Tackleton miró con fijeza el dedo del corazón de May y sacó del bolsillo de su chaleco un pedacito de papel de estaño, que, a juzgar por las apariencias, contenía un anillo.

-Miss Slowboy -dijo-, ¿tendréis la bondad de echar esto al fuego? Gracias.

-Notadlo -prosiguió Eduardo-, se trata de un compromiso anterior al vuestro, un compromiso muy antiguo que ha impedido a mi mujer su asistencia a la cita que le habéis dado.

-El señor Tackleton me hará la justicia de reconocer que le había confiado mi situación con toda fidelidad, y que más de una vez -añadió May ruborizándose- le he dicho que me sería imposible olvidar nunca a Eduardo.

-Ciertamente -asintió Tackleton-, ciertamente. Es justísimo; nada hay que añadir. ¿Sois el señor Eduardo Plummer, no es así?

-Éste es mi nombre -respondió el recién casado.

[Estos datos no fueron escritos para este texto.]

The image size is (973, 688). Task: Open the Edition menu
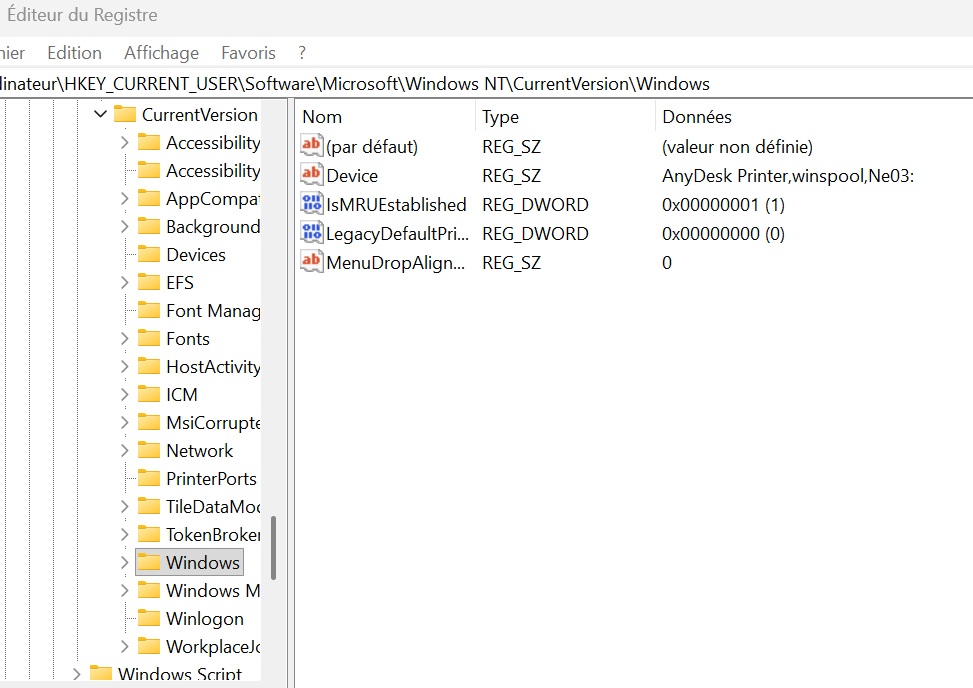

-No os hubiera reconocido, caballero -dijo Tackleton examinándole con mirada inquisitorial y saludándole profundamente-; os doy la enhorabuena, caballero.

-Gracias.

-Señora Peerybingle -añadió Tackleton volviéndose súbitamente hacia el lado en que permanecían Dot y su marido-; nunca me habéis tratado con benevolencia, pero he de confesar valéis más de lo que creía. John Peerybingle, dispensadme. Me comprendéis; esto me basta. No hay nada más que decir, caballeros y señoras. Todo está perfectamente. Adiós.

Después de haber pronunciado estas palabras, partió sin más ceremonia; sólo se detuvo un instante junto a la puerta para despojar la cabeza de su caballo de las cintas y flores que la adornaban, y darle al pobre animal un violento puntapié, sin duda con el fin de anunciarle que había surgido algún obstáculo en el curso de los acontecimientos.